Un peu moins d'un mois avant Villepinte, le plafond légal de dépense pour une campagne électorale, fixé à 22,5 millions d'euros, aurait été dépassé. Dès le 7 mars 2012, ce sont près de 650 000 euros qui ont été dépensés en trop. Le directeur de campagne Guillaume Lambert reçoit alors une note d'avertissement des experts comptables. Las, selon Lavrilleux, des "conventions fictives" auraient été facturées à l'UMP plus de 23 millions d'euros. On évoque aussi 10 millions d'euros qui auraient disparu. Pour Lavrilleux toujours, ils auraient été mobilisés pour affréter des trains de militants. "Un train spécial, ça coûte 150 000 euros. Vous pensez qu'on a rempli Villepinte comment ? En disant aux gens "venez en auto-stop !", s'amuse-t-il aujourd'hui devant les caméras de France 2. Envoyé spécial parle d'une "machine à faire des super meetings au prix d'une kermesse" et de près de 18 millions d'euros de dépassement dissimulés.

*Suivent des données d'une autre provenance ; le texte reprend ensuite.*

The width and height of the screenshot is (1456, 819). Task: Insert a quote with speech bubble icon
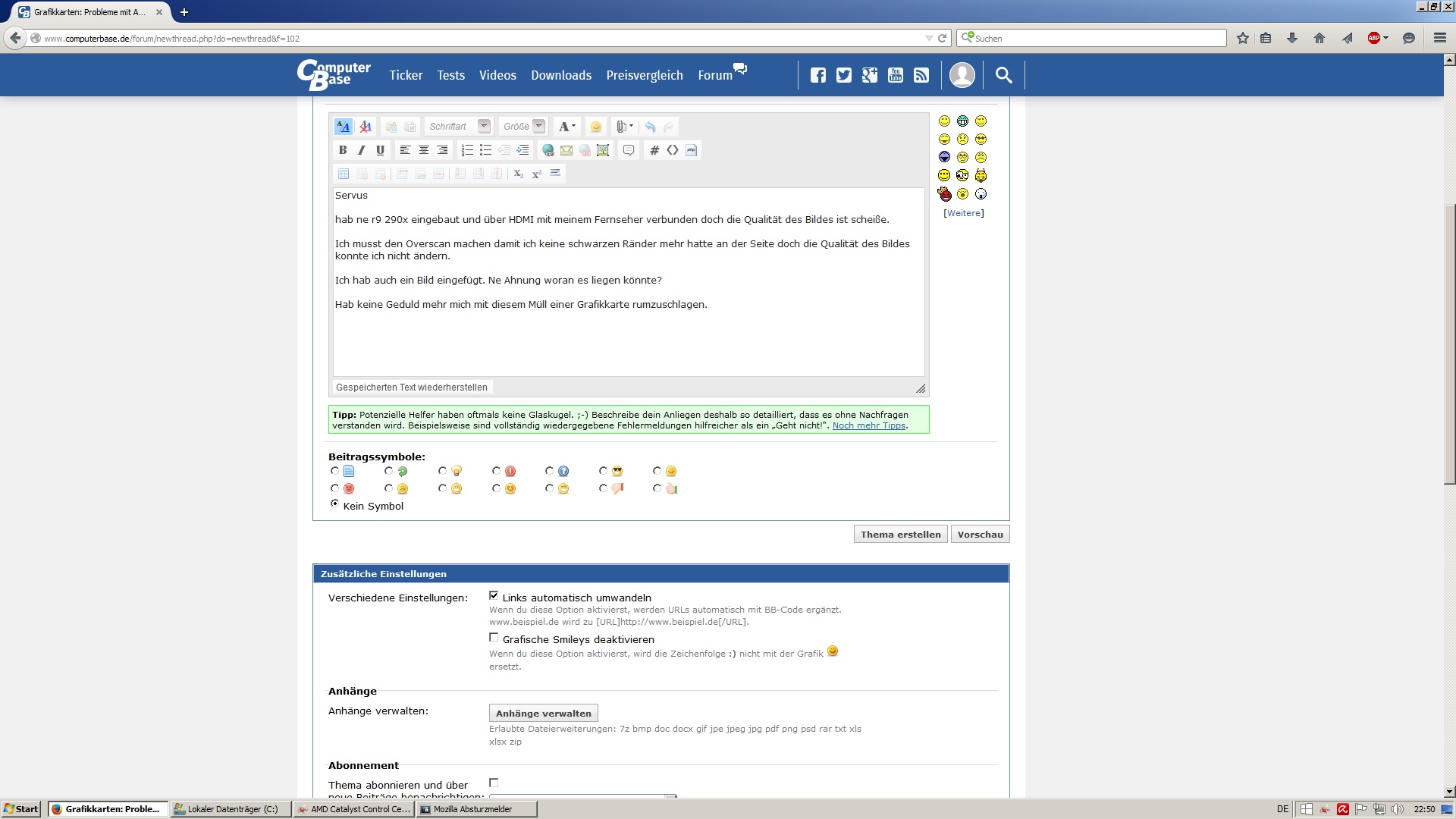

EN VIDEO - Le 1er mai 2012, pour la "vraie fête du travail", Nicolas Sarkozy scande "vous êtes 200 000" à ses militants au Trocadéro lors d'un meeting pharaonique. Les images sont fournies clé en main par l'UMP.

"Sarkozy aux syndicats: "Posez le drapeau rouge!""

5- Polémique autour de la diffusion de l'émission. Un dernier élément pourrait venir ternir l'image de Nicolas Sarkozy. Et il ne figure pas cette fois dans l'émission en elle-même. L'ancien chef de l'Etat aurait fait pression sur France Télévisions pour annuler la diffusion d'Envoyé spécial.  Une polémique, lancée par le Canard Enchaîné, qui gagnera jusqu'au directeur de l'information de France 2 Michel Field et la patronne de France Télévisions Delphine Ernotte. Selon le Canard, Nicolas Sarkozy aurait notamment menacé la chaîne de ne pas participer à sa nouvelle émission politique à la rentrée. Après le tollé et la résistance d'Elise Lucet, "Envoyé spécial - Affaire Bygmalion : révélations d'un homme de l'ombre", sera finalement diffusé ce soir. Et "malgré leurs nombreuses sollicitations", le magazine précise que Nicolas Sarkozy n'a pas souhaité répondre aux questions des journalistes sur l'affaire.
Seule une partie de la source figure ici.